PROBLEM: Print exactly the lines of the listing below from the one containing "You are a computer-use" through the final line, both included, and no pictures.

RECORDED INFORMATION:

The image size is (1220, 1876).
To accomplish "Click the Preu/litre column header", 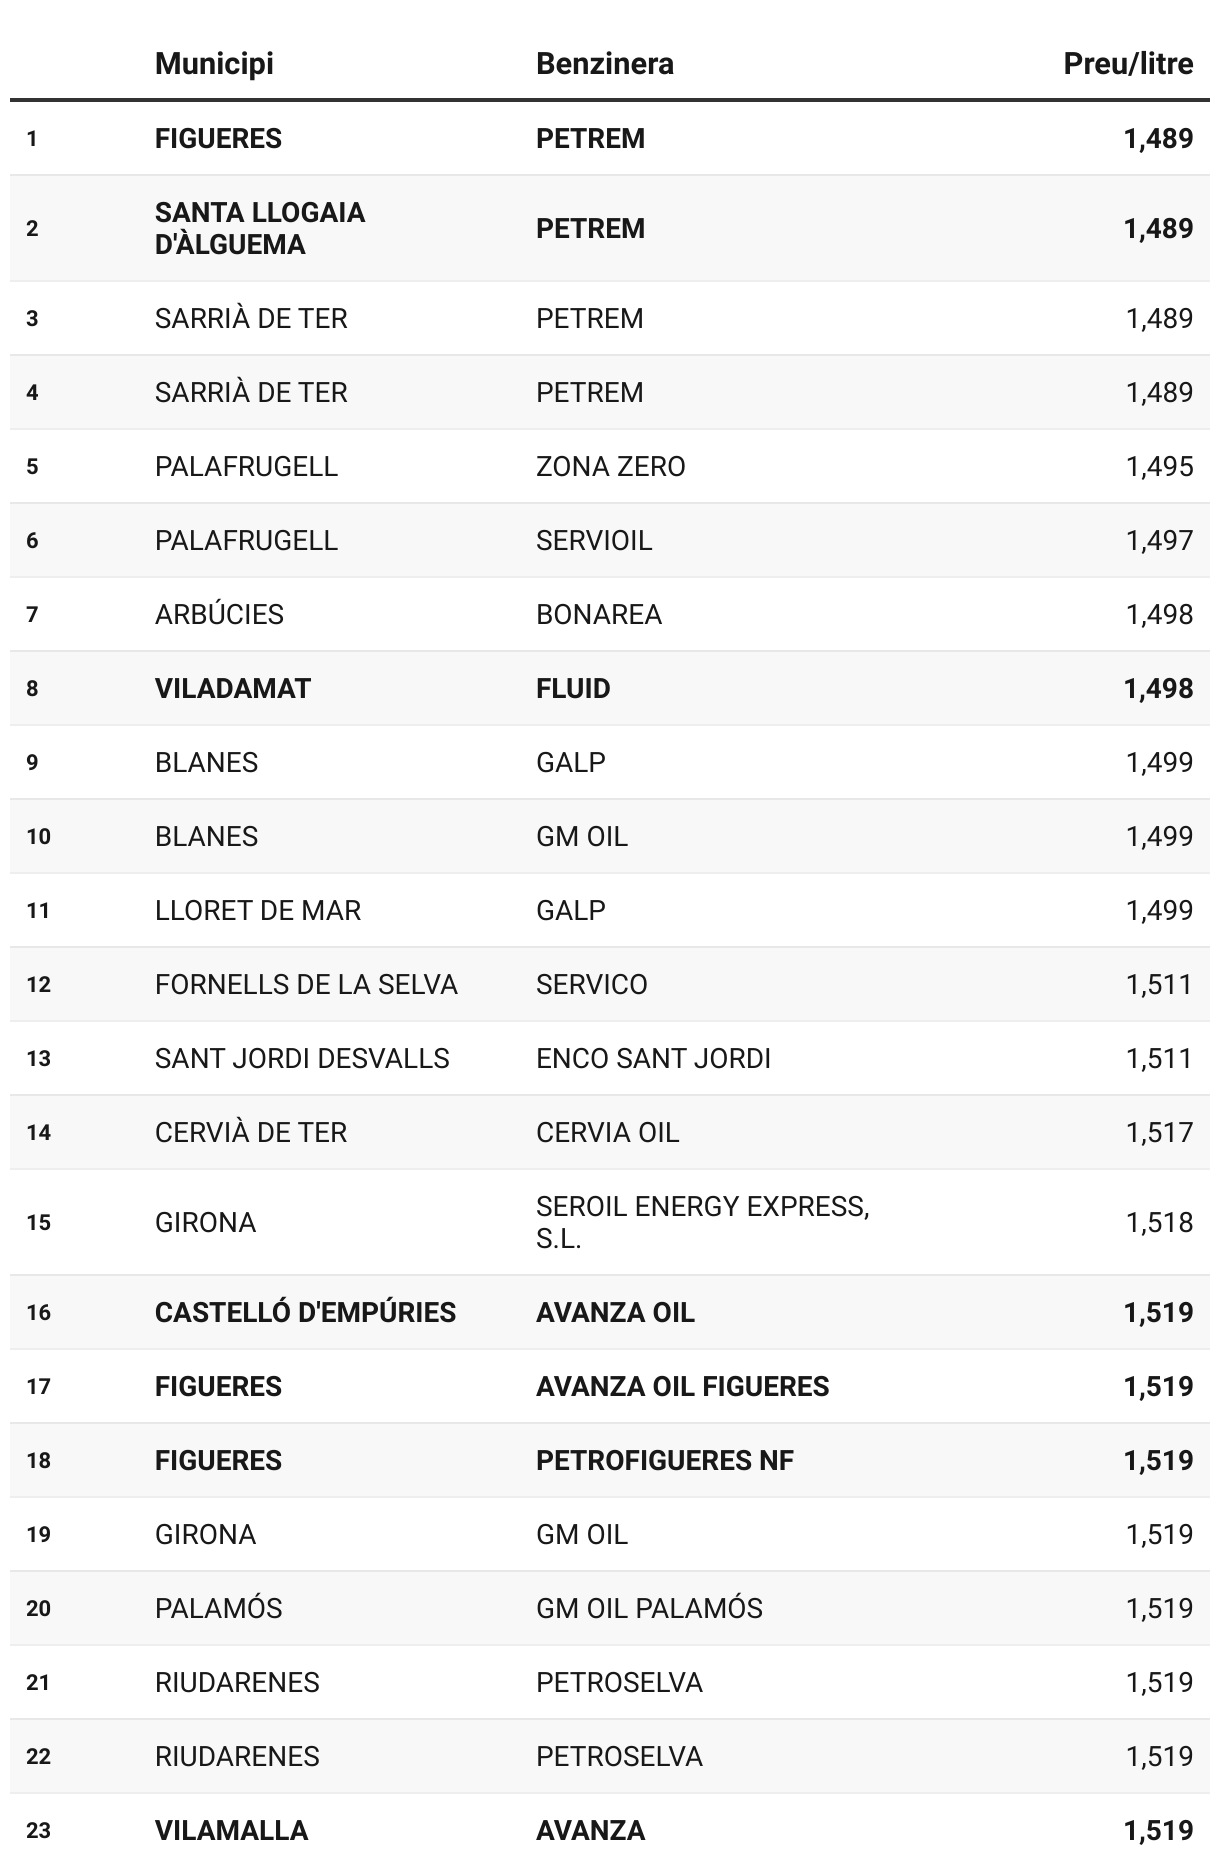I will pyautogui.click(x=1127, y=64).
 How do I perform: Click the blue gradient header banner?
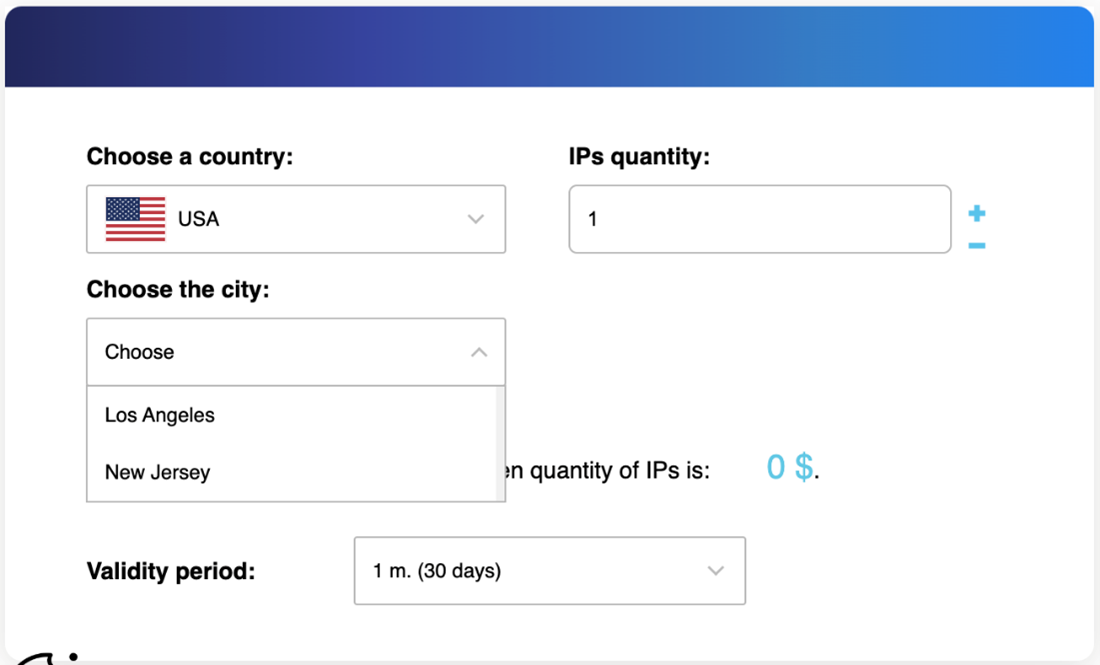(x=549, y=47)
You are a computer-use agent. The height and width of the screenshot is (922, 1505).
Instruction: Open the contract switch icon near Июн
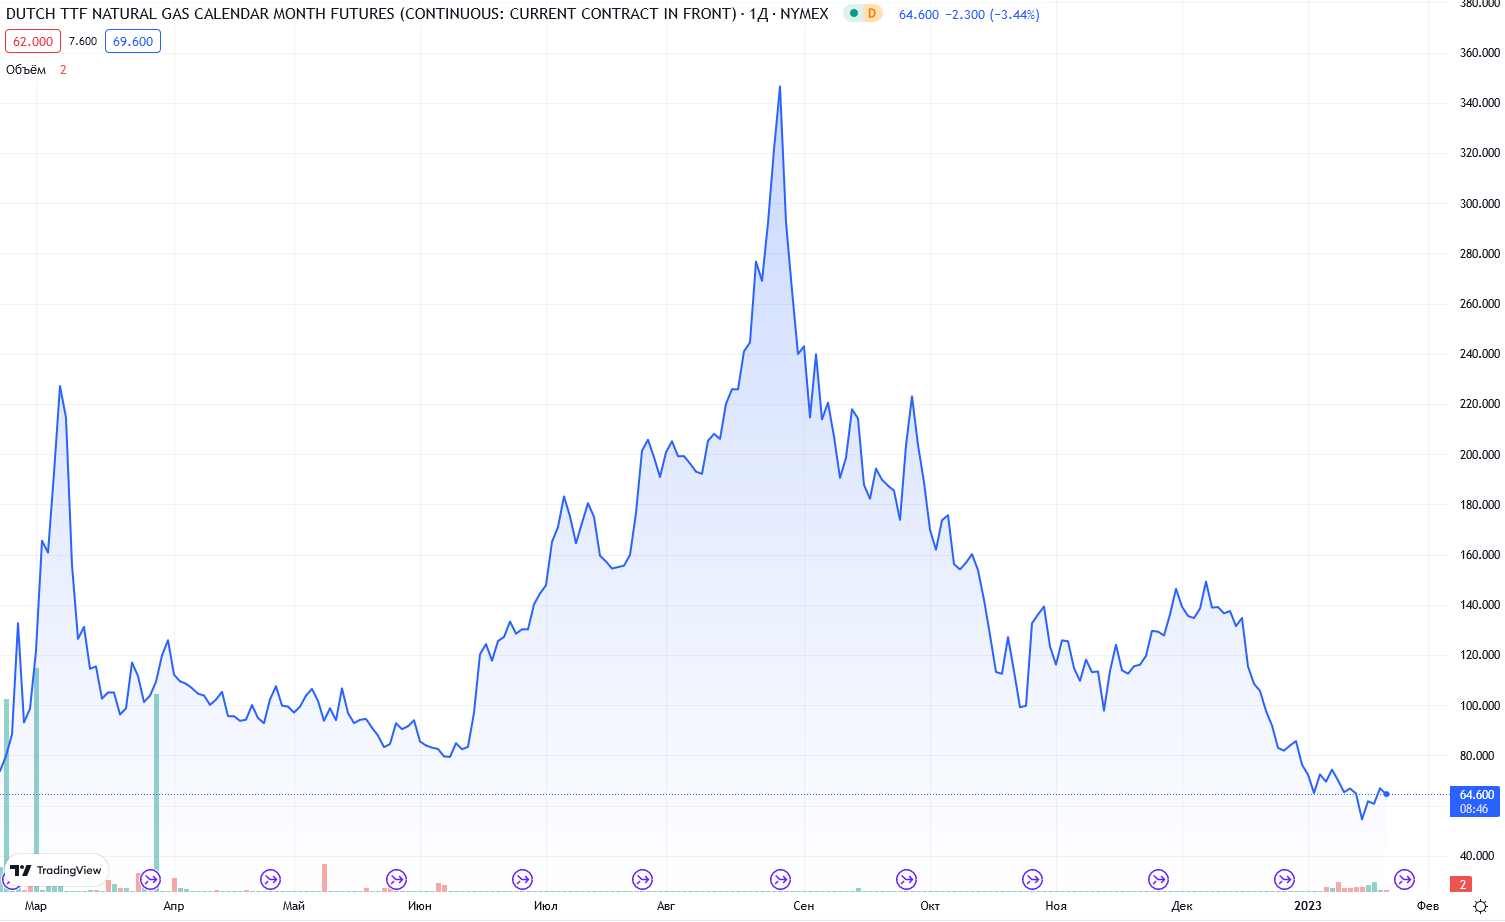tap(396, 880)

ANSWER BOX:
You are a computer-use agent. The height and width of the screenshot is (922, 1505).
Instruction: Open the contract switch icon near Июн
tap(396, 880)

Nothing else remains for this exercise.